▸ **Aim of the task**:
From the entries below, return every line that includes the word "pixels".

▸ **Source data**:
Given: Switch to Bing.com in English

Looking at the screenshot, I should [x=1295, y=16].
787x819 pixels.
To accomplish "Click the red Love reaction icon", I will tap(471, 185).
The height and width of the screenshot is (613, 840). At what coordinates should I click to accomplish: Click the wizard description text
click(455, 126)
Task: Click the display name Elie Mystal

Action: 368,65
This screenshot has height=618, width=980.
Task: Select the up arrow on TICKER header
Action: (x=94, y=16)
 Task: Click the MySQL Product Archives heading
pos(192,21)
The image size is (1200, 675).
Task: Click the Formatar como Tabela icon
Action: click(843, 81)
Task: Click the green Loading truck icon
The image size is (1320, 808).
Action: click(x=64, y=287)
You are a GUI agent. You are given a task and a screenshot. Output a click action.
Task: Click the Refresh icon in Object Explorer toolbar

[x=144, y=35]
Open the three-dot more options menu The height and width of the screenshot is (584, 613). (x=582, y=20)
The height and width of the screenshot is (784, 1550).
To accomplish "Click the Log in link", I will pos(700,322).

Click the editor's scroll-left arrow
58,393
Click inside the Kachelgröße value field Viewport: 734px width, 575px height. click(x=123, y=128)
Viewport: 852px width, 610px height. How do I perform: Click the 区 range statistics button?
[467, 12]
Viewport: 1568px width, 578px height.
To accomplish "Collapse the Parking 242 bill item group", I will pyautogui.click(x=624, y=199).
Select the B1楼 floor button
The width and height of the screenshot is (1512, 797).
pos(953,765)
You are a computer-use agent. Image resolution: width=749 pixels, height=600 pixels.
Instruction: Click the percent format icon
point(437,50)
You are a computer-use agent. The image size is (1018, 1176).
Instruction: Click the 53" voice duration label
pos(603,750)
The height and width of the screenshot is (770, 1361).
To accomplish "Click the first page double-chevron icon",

▸ **Worked solution**:
787x819 pixels.
You are a computer-use agent. Image resolution: width=749 pixels, height=600 pixels.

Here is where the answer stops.